[Data for review — start]

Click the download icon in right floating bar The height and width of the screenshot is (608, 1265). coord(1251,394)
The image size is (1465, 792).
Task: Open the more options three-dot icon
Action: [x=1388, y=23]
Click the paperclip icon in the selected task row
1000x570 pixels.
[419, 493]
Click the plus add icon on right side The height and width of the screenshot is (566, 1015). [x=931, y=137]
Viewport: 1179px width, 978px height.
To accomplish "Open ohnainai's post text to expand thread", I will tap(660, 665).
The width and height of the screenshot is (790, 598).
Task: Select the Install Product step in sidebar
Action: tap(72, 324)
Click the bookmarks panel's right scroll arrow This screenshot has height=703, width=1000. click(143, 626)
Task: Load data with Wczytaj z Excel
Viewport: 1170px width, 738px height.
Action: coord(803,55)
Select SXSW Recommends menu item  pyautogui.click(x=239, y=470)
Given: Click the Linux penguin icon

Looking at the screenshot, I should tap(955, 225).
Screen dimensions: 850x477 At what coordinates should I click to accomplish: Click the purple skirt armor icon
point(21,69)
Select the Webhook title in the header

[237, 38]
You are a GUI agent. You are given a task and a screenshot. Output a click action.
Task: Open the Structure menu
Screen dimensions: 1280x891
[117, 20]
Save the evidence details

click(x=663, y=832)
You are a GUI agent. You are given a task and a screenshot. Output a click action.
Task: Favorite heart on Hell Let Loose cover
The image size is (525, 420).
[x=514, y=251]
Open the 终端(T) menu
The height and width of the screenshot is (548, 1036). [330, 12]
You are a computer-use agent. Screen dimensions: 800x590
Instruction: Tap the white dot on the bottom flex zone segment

[Data for review — finish]

— Task item —
Begin at the line containing "Task: Favorite heart on Hell Let Loose cover" and reproduce each line through the end of the records above.

— Result —
Task: Favorite heart on Hell Let Loose cover
The image size is (525, 420).
[x=514, y=251]
Open the 终端(T) menu
The height and width of the screenshot is (548, 1036). [330, 12]
You are a computer-use agent. Screen dimensions: 800x590
Instruction: Tap the white dot on the bottom flex zone segment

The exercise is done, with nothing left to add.